> _Supplied data_:
*****
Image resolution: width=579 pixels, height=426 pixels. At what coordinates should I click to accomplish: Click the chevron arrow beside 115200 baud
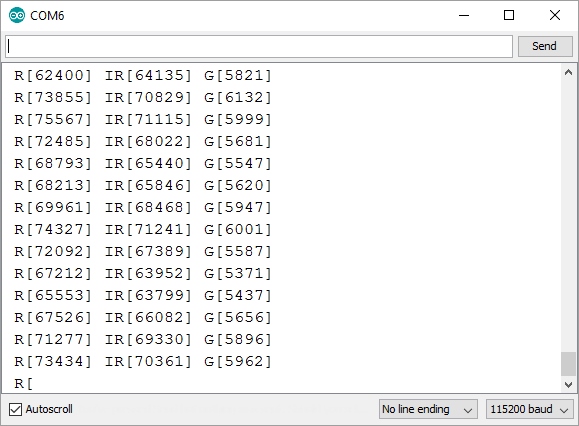pos(563,410)
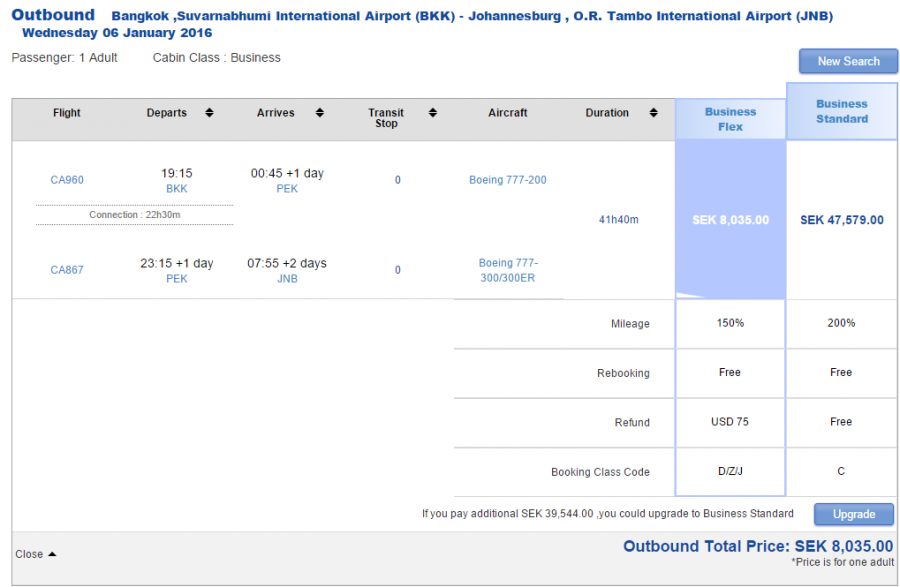
Task: Select the Business Flex fare tab
Action: tap(730, 119)
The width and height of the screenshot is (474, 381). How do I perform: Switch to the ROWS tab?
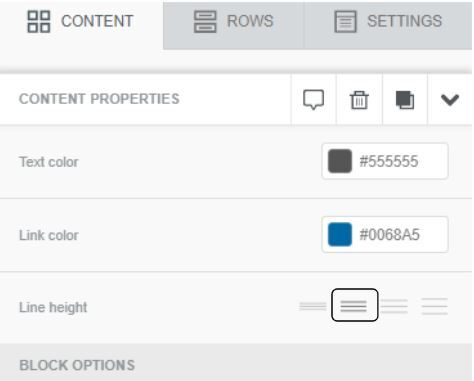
*****
Where the material above includes pictures, omit them and retype everything else exactly.

Image resolution: width=579 pixels, height=426 pixels. At what coordinates should I click to accomplish: Click the chevron arrow beside 115200 baud
pos(563,410)
Task: Select the Business Flex fare tab
Action: tap(730, 119)
The width and height of the screenshot is (474, 381). How do I perform: Switch to the ROWS tab?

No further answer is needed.